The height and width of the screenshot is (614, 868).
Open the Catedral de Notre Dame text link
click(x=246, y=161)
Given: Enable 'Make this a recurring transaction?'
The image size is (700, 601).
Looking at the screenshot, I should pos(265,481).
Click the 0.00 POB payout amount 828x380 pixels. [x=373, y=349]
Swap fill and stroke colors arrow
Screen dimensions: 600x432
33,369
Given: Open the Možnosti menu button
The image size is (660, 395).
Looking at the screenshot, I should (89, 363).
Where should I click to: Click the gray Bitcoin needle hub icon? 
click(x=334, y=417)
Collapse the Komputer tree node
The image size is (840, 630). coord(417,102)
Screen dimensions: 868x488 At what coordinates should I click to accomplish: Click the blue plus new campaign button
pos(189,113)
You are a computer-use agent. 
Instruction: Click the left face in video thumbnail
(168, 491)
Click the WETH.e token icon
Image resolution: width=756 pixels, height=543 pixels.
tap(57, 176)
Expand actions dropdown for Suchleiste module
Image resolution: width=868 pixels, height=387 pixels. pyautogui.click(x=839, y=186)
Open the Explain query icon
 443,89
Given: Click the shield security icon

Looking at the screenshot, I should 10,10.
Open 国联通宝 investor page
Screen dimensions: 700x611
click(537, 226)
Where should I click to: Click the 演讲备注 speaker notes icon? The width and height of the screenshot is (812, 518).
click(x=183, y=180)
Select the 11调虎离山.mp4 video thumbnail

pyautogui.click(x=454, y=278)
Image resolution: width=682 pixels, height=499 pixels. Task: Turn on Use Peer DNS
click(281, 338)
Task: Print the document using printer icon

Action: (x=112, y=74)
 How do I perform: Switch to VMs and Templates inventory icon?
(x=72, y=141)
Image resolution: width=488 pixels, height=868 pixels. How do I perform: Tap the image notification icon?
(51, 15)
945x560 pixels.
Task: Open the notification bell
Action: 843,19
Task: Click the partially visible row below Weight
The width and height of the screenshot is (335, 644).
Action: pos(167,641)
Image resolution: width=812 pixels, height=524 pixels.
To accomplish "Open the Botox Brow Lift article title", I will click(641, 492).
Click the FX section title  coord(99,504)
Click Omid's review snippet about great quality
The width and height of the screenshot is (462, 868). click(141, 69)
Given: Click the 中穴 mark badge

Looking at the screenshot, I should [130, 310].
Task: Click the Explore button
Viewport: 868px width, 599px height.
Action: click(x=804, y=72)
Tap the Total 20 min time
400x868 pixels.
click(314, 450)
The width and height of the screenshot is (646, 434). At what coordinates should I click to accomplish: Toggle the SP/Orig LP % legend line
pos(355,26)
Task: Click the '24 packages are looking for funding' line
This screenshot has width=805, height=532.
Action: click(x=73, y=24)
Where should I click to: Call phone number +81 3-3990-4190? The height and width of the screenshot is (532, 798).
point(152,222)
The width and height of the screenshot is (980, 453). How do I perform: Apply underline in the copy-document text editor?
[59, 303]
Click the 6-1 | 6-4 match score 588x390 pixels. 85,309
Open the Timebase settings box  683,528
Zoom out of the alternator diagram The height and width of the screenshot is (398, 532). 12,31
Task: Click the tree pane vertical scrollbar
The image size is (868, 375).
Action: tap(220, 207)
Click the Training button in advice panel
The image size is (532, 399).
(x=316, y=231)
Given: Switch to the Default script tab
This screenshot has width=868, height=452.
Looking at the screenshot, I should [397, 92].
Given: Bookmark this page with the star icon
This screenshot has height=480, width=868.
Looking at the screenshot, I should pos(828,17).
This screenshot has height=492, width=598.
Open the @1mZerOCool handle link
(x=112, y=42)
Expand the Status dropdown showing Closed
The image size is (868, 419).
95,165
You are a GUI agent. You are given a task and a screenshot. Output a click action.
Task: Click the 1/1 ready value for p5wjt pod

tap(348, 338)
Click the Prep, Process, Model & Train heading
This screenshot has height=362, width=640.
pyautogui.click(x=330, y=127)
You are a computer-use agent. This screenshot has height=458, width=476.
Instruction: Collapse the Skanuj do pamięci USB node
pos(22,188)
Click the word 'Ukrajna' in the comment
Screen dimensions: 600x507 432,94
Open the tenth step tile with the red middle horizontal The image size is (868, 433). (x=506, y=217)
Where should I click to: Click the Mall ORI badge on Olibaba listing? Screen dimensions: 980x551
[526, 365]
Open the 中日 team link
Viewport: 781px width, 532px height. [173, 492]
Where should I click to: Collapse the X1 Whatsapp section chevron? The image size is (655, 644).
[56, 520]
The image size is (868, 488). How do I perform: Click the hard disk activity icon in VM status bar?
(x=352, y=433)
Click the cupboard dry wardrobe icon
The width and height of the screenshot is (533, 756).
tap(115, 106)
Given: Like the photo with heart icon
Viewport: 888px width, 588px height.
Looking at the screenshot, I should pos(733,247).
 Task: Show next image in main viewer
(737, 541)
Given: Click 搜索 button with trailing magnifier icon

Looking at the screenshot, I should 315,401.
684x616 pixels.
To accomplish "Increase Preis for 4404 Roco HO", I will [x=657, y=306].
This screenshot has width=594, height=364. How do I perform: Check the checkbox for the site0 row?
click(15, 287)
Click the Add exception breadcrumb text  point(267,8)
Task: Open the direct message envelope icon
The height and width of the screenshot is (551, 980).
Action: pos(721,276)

GIVEN REQUEST: Convert the records that start with the line containing "Given: Switch to the Default script tab" and end with the line containing "Looking at the screenshot, I should pos(828,17)." into a two-column CSV with the headers request and answer. Give one row per record, put each field in quotation marks, and replace any line breaks inside a field with spaces.

COMPLETED TASK:
request,answer
"Given: Switch to the Default script tab This screenshot has width=868, height=452.","Looking at the screenshot, I should [397, 92]."
"Given: Bookmark this page with the star icon This screenshot has height=480, width=868.","Looking at the screenshot, I should pos(828,17)."